The conference went pretty well, nothing really out of the ordinary as far as conferences go. (10gen supplied an absurd number of mugs, just like at the last event.) During lunch, we shot the shit with some folks from GameStop. One of them asked what the worst thing we’d done to a production server was. I didn’t really have an answer, but Cody told a story from his old job. Everything crashed immediately after pushing a complete rewrite to production.
Turns out, I would make my worst production blunder later that day.
Before lunch, in between two presentations, I checked on our server to make sure everything was going smoothly. I noticed an error related to saving unique field values. Somehow a race condition in our API caused two family accounts to be created with the same email address, which is required to be unique.
I quickly debugged the error, made a note in our bug tracker to fix the root cause, and found the offending family account. I deleted the account since no data was associated with it and our client would automatically recreate it next time they logged in.
Then I wanted to make sure that there weren’t any other offending family accounts in our database. I looped over everyone in our database and saved them (without making any changes); that would raise the error if anything was amiss. I was working in Python’s interactive shell, so I don’t have the actual code, but it looked something like this:
from mongoengine import connect
from models import Family
connect('the-production-database')
for family in Family.objects:
family.save()
That finished without issue, so I shut my laptop and turned my attention back to the conference. A couple hours later, Cody was getting a bunch of emails about our server responding slowly. He popped open his laptop and I glanced over at the screen. I nearly had a heart attack when I saw:
>>> Family.objects.count()
38
That number was off by a couple orders of magnitude! We quietly freaked out, then excused ourselves from the conference room.
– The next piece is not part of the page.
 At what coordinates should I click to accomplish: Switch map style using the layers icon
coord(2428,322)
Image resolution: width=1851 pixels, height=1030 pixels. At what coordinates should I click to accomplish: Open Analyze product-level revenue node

It quickly became clear that our family accounts, and only our family accounts, got clobbered. I looked at the least recent family account and compared their join date to my latest commit date. They were suspiciously close.
Unfortunately my screen session doesn’t have enough scrollback to see what I entered earlier in the day. And since I was working in the interactive shell, I didn’t have any history. My best guess, though, is that I did something like this, instead:
for family in Family.objects:
family.delete()
D’oh! Both save and delete don’t return anything, so I didn’t notice anything wrong when I saw the families scroll by. (I’m not convinced this is what actually happened, but it’s the simplest explanation. Occam’s razor is up against my ego here.)
The internet connection at the conference was spotty at best, and power outlets were nowhere to be found, so we packed up our stuff and hustled to find a coffee shop. Turns out, all the coffee shops in downtown Dallas close at about four in the afternoon. They offer free wifi 24 hours a day, though, so we set up shop outside of a Starbucks and got to work.
(It was much colder in Dallas than we anticipated. When we left Austin, it was 80 degrees and sunny. In Dallas, it was 40, cloudy, and windy. The three of us were huddled around a laptop in jeans and t-shirts, trying to quickly fix the problem before we froze.)
We had a backup from earlier in the week, so we transferred that over to our development box and Cody restored it to a separate database. Then I wrote a script to transfer the missing family accounts from one to the other. Fortunately, everything went smoothly and all the families were restored.
There’s still some work to be done to make sure all the references in our database point to the right things, but most of the fires have been put out. November 17 will live on as our backup awareness day.